Jagat media sosial yang hari ini ada dalam genggaman setiap orang selalu disesaki dengan hal-hal yang tidak enak dibaca dan tidak nyaman didengar. Sebuah pertanda bahwa adab berkata yang baik belum sepenuhnya diamalkan dengan baik oleh masyarakat. Padahal al-Qur`an memberikan tuntunan yang ekstra dalam hal berkata ini dengan mengharuskan umatnya memperhatikan agar jangan berkata saja, melainkan juga harus baik. Jika tidak bisa baik dalam berkata, sudah diam saja.
Al-Qur`an mengajarkan agar manusia tidak hanya asal berkata, melainkan harus disertai sifat yang baik dalam perkataannya, yaitu: Ma’ruf (baik dan datar tanpa melibatkan emosi berlebihan—QS. 2 : 235, 4 : 5, 8, 33 : 32), sadid (tepat terutama ditujukan kepada generasi muda—QS. 4 : 9, 33 : 70), layyin (lemah lembut khususnya kepada penguasa atau yang lebih tinggi kedudukannya—QS. 20 : 44), baligh (mengena di hati dan tercerna oleh akal khususnya bagi orang-orang yang berkarakter pembangkan seperti kaum munafiq—QS. 4 : 63), karim (penuh hormat khususnya kepada orangtua sendiri—17 : 23), dan maisuran (meringankan/menenangkan khususnya kepada orang-orang miskin dan yang status sosialnya lebih bawah—QS. 17 : 28).

* **Tugas 1**
Menurut teks tentang adab berkata, sifat perkataan apa yang terutama ditujukan kepada orangtua sendiri?
Teks tersebut dan entri-entri berikut berdiri sendiri tanpa kaitan satu sama lain.

* **Entri yang Diberikan**
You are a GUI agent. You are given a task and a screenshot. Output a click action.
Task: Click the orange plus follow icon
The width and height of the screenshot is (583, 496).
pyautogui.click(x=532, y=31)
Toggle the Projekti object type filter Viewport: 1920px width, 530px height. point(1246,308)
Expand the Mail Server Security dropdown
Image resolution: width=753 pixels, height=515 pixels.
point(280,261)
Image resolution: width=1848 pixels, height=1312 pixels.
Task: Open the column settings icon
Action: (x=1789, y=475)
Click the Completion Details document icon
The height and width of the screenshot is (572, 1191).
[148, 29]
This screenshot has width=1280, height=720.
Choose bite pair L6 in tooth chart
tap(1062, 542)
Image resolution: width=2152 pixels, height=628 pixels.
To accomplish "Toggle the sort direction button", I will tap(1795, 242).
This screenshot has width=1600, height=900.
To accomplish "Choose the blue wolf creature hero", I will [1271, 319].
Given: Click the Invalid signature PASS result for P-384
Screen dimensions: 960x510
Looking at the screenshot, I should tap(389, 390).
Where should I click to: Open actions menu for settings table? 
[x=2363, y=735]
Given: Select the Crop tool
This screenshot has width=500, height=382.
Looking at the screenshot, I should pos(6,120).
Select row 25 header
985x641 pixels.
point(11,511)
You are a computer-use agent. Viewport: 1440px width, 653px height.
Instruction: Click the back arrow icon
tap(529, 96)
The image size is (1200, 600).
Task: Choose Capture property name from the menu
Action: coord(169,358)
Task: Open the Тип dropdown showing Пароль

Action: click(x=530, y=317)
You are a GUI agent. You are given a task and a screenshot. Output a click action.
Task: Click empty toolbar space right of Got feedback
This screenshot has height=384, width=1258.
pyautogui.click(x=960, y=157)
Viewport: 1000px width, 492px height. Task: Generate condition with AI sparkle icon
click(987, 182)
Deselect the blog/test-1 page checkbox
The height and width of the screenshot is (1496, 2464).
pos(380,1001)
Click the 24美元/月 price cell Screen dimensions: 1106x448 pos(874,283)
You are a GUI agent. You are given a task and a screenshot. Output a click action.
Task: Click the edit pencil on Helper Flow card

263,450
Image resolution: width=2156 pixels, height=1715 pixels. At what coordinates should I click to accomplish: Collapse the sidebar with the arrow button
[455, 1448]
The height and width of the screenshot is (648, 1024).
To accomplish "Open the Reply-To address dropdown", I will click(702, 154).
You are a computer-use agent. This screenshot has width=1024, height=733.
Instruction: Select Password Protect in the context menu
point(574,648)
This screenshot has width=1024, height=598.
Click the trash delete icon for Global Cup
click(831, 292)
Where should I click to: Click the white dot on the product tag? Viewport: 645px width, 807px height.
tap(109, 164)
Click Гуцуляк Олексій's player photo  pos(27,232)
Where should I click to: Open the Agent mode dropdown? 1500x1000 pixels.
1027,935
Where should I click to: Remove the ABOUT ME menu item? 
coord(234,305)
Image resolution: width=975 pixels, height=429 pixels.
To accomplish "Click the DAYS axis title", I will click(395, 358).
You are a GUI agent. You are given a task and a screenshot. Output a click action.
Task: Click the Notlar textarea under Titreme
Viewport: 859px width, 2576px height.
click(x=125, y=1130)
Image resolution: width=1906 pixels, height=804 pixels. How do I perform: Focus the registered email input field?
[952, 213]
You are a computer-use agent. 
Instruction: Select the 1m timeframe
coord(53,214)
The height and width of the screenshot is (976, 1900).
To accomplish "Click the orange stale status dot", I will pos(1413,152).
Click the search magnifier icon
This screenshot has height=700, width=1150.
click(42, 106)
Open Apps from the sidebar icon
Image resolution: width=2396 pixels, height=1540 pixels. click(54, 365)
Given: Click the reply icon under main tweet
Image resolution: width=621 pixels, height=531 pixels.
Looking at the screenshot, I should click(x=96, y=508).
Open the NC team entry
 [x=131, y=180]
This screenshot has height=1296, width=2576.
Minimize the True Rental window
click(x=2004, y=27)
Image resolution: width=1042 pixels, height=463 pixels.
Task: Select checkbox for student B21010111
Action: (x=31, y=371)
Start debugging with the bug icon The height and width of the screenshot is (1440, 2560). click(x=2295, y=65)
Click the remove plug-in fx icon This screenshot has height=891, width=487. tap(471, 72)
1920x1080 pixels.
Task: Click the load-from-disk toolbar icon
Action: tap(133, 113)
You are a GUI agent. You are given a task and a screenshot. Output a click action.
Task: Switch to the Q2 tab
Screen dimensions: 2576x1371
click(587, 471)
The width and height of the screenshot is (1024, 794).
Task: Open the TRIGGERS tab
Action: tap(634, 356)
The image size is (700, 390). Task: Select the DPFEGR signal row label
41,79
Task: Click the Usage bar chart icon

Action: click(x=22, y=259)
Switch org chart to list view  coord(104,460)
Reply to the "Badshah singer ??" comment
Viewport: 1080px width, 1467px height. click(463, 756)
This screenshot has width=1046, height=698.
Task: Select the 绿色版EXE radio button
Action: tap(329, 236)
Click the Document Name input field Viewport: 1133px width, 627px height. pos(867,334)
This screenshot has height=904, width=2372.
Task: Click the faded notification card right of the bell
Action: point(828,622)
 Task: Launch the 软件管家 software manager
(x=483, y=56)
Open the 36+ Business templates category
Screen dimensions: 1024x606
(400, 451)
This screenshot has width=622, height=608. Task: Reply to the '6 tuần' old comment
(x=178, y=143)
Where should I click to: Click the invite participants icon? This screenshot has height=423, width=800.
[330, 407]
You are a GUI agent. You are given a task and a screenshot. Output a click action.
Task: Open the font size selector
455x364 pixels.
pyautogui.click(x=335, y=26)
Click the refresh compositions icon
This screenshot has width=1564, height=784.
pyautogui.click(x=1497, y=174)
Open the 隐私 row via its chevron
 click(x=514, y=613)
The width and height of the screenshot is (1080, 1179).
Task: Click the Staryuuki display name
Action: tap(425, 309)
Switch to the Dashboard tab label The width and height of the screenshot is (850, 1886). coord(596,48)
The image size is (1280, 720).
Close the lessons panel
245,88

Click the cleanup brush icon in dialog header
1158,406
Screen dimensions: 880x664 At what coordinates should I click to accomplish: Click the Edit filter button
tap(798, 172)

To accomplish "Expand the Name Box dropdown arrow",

* **Tugas 2**
Ambil dari entri semua baris mulai dari baris yang memuat "This screenshot has width=1280, height=720." hingga baris yang memuat "will [1271, 319].", termasuk kedua baris itu, tanpa mengubah apa pun.

* **Jawaban Benar 1**
Karim, yaitu perkataan yang penuh hormat.

* **Jawaban Benar 2**
This screenshot has width=1280, height=720.
Choose bite pair L6 in tooth chart
tap(1062, 542)
Image resolution: width=2152 pixels, height=628 pixels.
To accomplish "Toggle the sort direction button", I will tap(1795, 242).
This screenshot has width=1600, height=900.
To accomplish "Choose the blue wolf creature hero", I will [1271, 319].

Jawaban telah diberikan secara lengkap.